Monday, June 9, 2014

Third thoughts on Terrence Malick

So there we are.  Rewatched The Tree of Life and watched To the Wonder.  My opinion on the former hasn't changed at all;  and I'm sorry to say that I'm not even sure that watching the rest of his films deepened my understanding of that one any.  Having seen anything by Malick (in my case, The Thin Red Line) is probably advisable, just so you don't go in expecting anything conventional.  But too many probably would have blunted the impact.  It certainly did with To the Wonder.  It felt like self-parody in places.  I laughed out loud, rolled my eyes, and snorted as often as I nodded my head in appreciation.

To the Wonder is a puzzling film.  A lot of critics seem to be taking from it the same thing they took from Tree of Life, but I see it as trying, at least in part, to do something different.  That film was largely about an ecstasy (embodied/accessed by/through the mother) that can never be effaced - the light that never goes out.  This one is at least sometimes trying to be about what happens when that light does go out.  Loss of faith, God, joy, love, beauty, what-have-you.  That's a bold enough departure that I was swayed, sometimes.  Parts of the film are undeniably there.

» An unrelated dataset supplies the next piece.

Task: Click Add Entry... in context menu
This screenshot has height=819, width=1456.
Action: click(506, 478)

But I suspect (and Malick's such an auteur that you almost can't help but judge his films based on the personality they present, even if it's not real) that Malick hasn't ever actually felt what his fallen priest Javier Bardem feels.  There's too much angelic twirling in the fields in this film:  too much of the Wonder seeps in.  So it feels like he's gesturing toward a depression that the mortals who surround him assure him exists, and that he feels he should probably try to address if he wants to get everybody to tune into the Wonder, but that in the end he's clueless about.

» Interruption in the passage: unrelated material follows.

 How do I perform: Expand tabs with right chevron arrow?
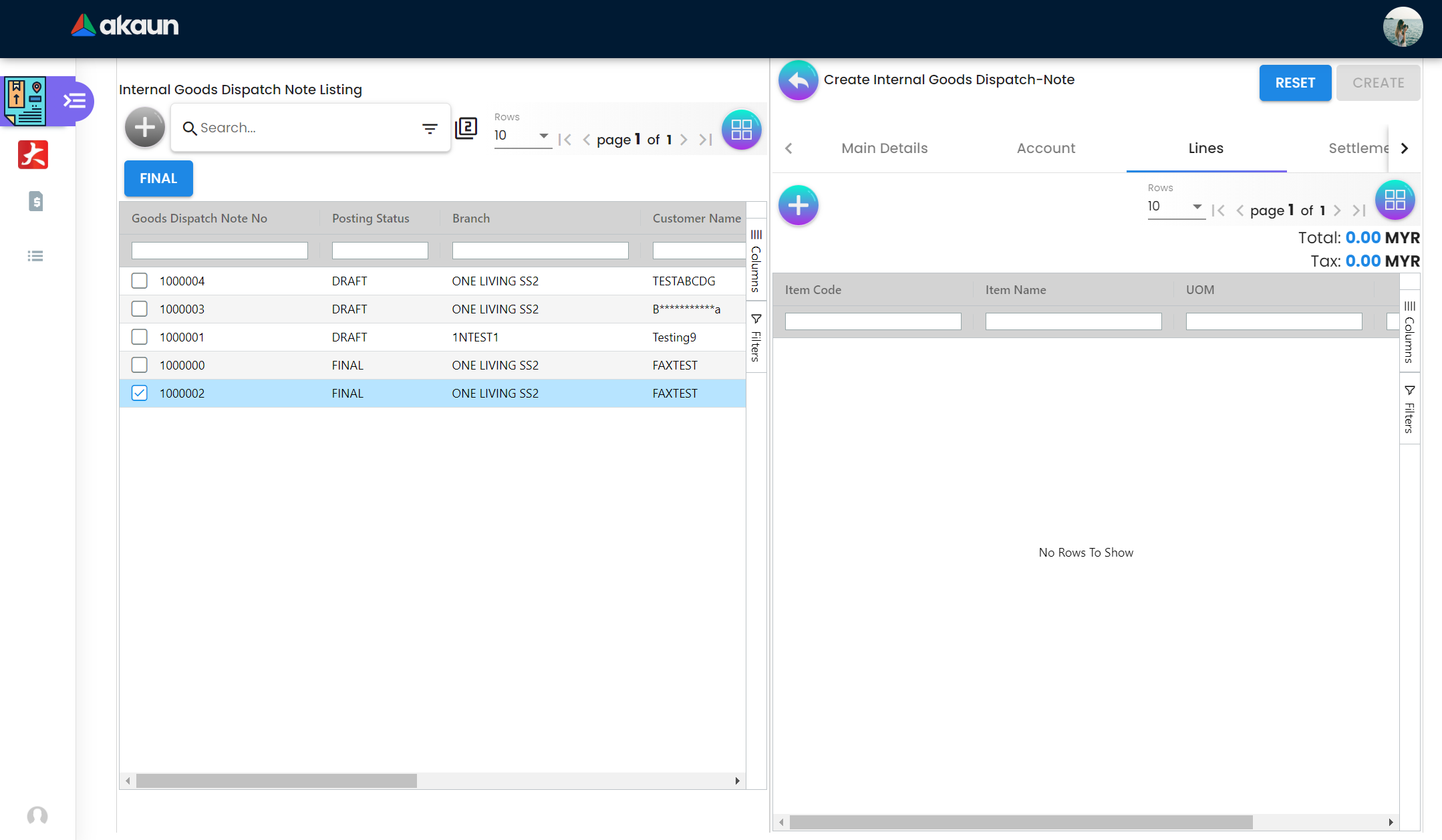[1405, 148]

And again, I think it's because he's clueless about actual people.  The Real Oklahoma People that Javier Bardem encounters are not presented as anything but grotesques.  They speak, but just like the rest of the actors their words are drowned out by Emotive Music and whispered voiceovers by other people.  They're not individuals, and in the end they're hardly human.  We're certainly not invited to empathize with them as we are with Ben Affleck, Olga Kurylenko, and Rachel McAdams.  And there's no in-between.  In Malick's universe there are Beautiful People and then there are grotesques. 

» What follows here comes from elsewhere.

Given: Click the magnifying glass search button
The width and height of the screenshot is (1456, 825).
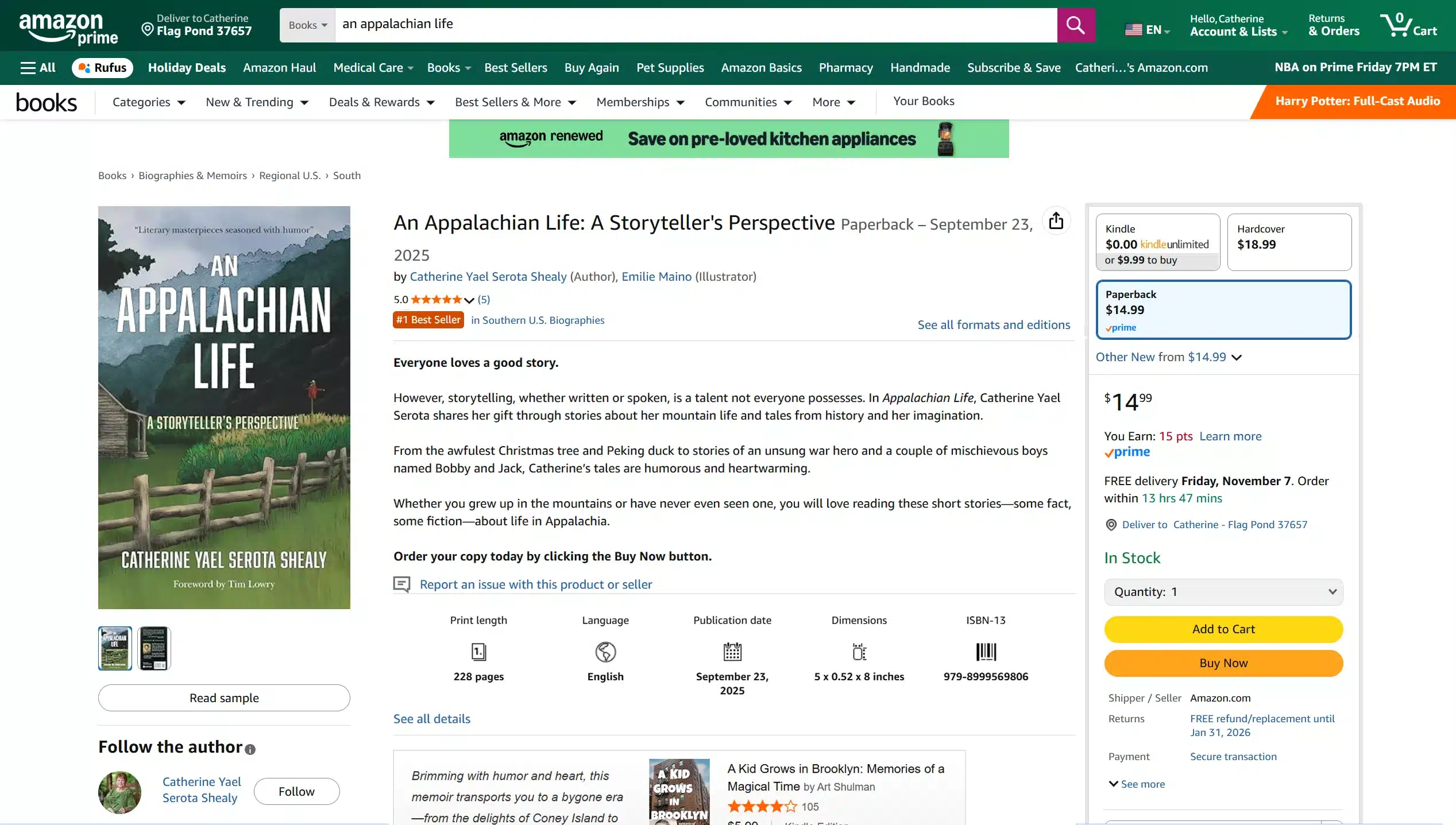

I'm starting to find myself puzzled by the cult of Terrence Malick.  His films are dazzlingly shot, provocatively edited, exquisitely scored, and in so many ways different from typical film that I can understand the initial excitement.  But so far he's only demonstrated an ability to do one thing, and it's not the kind of thing that lends itself to reiteration.  His themes are almost childishly naïve, and his spirituality is a combination of New Age facileness and old-style Catholic mysticism.  And his characters - okay, granted he's trying to deal in human archetypes, not individual characters.  But what are those archetypes?  Man goes out and works upon the world.  Woman stays home and waxes maternal.  I mean, he's utterly regressive. 

I imagine Terrence Malick as the cinematic equivalent of Sarah McLachlan singing "It's A Man's Man's Man's World."